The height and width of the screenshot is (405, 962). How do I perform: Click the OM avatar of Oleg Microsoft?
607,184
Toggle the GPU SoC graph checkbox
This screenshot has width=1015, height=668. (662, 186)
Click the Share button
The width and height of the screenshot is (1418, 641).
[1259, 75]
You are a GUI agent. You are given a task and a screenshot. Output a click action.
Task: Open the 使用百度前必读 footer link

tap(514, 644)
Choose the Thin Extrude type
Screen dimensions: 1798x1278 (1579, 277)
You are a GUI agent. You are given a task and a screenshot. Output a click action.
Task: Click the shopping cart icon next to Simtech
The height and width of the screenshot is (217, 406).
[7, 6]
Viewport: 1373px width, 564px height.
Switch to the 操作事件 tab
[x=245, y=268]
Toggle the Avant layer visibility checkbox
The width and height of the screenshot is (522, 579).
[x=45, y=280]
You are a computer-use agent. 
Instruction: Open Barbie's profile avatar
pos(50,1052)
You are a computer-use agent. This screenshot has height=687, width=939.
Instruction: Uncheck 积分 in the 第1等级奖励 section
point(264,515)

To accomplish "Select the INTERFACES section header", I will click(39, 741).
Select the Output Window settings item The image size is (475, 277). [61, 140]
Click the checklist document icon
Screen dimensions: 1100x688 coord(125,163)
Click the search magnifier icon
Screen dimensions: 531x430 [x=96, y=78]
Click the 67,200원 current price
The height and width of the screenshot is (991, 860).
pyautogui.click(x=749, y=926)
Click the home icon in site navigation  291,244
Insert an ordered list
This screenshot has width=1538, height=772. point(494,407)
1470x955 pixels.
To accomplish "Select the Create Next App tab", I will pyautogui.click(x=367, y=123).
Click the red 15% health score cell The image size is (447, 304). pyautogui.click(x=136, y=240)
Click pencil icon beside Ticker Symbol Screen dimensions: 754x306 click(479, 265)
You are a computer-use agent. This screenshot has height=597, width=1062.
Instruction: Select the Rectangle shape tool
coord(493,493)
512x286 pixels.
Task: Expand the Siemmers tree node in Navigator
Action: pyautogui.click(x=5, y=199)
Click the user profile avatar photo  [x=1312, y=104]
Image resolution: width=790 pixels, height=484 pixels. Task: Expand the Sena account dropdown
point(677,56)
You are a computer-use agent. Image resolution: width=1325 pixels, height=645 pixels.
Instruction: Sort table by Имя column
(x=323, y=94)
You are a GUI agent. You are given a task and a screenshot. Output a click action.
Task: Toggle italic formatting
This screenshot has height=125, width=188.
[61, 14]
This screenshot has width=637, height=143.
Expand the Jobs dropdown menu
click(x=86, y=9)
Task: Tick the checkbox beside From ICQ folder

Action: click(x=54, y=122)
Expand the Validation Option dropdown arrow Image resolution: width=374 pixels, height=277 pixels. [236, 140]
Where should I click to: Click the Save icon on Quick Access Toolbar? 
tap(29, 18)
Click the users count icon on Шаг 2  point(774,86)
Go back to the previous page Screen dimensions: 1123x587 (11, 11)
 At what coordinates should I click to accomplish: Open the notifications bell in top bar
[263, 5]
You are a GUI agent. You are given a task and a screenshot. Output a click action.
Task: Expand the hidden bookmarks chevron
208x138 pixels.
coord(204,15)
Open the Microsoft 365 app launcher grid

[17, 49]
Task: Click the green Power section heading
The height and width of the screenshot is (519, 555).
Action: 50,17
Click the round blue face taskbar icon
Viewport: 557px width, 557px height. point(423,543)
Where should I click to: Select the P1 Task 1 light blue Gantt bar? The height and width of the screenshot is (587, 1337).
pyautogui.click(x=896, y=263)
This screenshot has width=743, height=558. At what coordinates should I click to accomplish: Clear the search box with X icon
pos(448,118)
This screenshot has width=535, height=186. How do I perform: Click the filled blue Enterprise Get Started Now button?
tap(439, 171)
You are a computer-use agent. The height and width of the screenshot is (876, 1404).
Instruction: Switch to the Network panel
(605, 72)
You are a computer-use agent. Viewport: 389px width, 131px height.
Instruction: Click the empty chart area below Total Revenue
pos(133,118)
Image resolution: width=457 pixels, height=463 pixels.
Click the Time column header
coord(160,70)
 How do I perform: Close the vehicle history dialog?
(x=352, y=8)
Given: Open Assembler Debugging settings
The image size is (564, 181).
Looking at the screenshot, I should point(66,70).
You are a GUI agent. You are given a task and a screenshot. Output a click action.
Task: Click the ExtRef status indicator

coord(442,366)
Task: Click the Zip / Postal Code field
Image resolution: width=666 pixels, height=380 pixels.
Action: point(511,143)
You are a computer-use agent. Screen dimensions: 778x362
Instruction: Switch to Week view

● WHAT IS BEING ASKED
Reproduce the entries above from the line containing "Viewport: 1373px width, 564px height." through the line containing "Click pencil icon", inclusive, and nothing else.

● OUTPUT
Viewport: 1373px width, 564px height.
Switch to the 操作事件 tab
[x=245, y=268]
Toggle the Avant layer visibility checkbox
The width and height of the screenshot is (522, 579).
[x=45, y=280]
You are a computer-use agent. 
Instruction: Open Barbie's profile avatar
pos(50,1052)
You are a computer-use agent. This screenshot has height=687, width=939.
Instruction: Uncheck 积分 in the 第1等级奖励 section
point(264,515)

To accomplish "Select the INTERFACES section header", I will click(39, 741).
Select the Output Window settings item The image size is (475, 277). [61, 140]
Click the checklist document icon
Screen dimensions: 1100x688 coord(125,163)
Click the search magnifier icon
Screen dimensions: 531x430 [x=96, y=78]
Click the 67,200원 current price
The height and width of the screenshot is (991, 860).
pyautogui.click(x=749, y=926)
Click the home icon in site navigation  291,244
Insert an ordered list
This screenshot has width=1538, height=772. point(494,407)
1470x955 pixels.
To accomplish "Select the Create Next App tab", I will pyautogui.click(x=367, y=123).
Click the red 15% health score cell The image size is (447, 304). pyautogui.click(x=136, y=240)
Click pencil icon beside Ticker Symbol Screen dimensions: 754x306 click(479, 265)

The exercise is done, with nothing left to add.